Not even Pokémon is protected from AI benchmarking controversy.
Final week, a put up on X went viral, claiming that Google’s newest Gemini mannequin surpassed Anthropic’s flagship Claude mannequin within the unique Pokémon online game trilogy. Reportedly, Gemini had reached Lavender City in a developer’s Twitch stream; Claude was caught at Mount Moon as of late February.
Gemini is actually forward of Claude atm in pokemon after reaching Lavender City
119 stay views solely btw, extremely underrated stream pic.twitter.com/8AvSovAI4x
— Jush (@Jush21e8) April 10, 2025
However what the put up failed to say is that Gemini had a bonus.
As customers on Reddit identified, the developer who maintains the Gemini stream constructed a customized minimap that helps the mannequin determine “tiles” within the recreation like cuttable timber. This reduces the necessity for Gemini to investigate screenshots earlier than it makes gameplay selections.
Now, Pokémon is a semi-serious AI benchmark at finest — few would argue it’s a really informative check of a mannequin’s capabilities. But it surely is an instructive instance of how totally different implementations of a benchmark can affect the outcomes.
For instance, Anthropic reported two scores for its latest Anthropic 3.7 Sonnet mannequin on the benchmark SWE-bench Verified, which is designed to guage a mannequin’s coding skills. Claude 3.7 Sonnet achieved 62.3% accuracy on SWE-bench Verified, however 70.3% with a “customized scaffold” that Anthropic developed.

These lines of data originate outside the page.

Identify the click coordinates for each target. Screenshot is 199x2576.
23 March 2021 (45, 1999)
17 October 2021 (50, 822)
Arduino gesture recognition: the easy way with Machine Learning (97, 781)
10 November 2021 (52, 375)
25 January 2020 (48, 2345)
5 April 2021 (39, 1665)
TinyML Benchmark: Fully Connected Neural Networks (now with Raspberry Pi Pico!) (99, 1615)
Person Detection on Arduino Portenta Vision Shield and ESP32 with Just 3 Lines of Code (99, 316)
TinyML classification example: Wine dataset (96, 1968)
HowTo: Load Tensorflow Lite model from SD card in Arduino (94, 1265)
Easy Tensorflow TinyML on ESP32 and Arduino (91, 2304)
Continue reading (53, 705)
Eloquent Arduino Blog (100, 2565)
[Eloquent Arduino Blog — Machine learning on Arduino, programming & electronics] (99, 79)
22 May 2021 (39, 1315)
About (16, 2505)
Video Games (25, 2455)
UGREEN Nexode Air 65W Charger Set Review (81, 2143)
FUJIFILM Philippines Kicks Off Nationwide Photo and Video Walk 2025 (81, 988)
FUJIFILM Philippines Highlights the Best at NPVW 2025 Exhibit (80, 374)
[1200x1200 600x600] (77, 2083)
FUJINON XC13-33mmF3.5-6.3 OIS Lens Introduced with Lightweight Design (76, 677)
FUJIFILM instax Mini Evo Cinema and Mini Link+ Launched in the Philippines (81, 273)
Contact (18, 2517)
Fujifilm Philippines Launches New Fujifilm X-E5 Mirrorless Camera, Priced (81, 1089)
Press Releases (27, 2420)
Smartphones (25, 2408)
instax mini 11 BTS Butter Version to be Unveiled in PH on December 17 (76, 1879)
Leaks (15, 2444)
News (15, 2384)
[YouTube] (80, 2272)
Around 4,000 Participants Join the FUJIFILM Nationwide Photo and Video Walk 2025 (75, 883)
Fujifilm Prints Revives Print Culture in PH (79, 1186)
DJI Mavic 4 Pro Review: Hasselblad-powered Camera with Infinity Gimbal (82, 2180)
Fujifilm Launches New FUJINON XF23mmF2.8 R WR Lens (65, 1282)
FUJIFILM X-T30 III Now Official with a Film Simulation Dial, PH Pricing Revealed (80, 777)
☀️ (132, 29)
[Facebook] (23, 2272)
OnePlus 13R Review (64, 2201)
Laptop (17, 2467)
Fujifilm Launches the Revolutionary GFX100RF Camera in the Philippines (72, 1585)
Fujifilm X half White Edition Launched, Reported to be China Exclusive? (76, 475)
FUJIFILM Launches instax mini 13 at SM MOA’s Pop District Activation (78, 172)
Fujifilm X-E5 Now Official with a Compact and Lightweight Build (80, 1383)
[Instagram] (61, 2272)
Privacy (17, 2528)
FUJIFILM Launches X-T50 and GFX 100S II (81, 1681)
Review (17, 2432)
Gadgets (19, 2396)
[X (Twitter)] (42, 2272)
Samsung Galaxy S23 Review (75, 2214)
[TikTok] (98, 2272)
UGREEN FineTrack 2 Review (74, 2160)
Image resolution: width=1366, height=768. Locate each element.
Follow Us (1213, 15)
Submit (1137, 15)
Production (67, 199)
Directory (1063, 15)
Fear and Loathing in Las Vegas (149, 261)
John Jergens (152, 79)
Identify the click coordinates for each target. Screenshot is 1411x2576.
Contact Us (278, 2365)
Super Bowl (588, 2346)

Extra just lately, Meta fine-tuned a model of one in all its newer fashions, Llama 4 Maverick, to carry out effectively on a specific benchmark, LM Enviornment. The vanilla model of the mannequin scores considerably worse on the identical analysis.
On condition that AI benchmarks — Pokémon included — are imperfect measures to start with, customized and non-standard implementations threaten to muddy the waters even additional. That’s to say, it doesn’t appear probably that it’ll get any simpler to check fashions as they’re launched.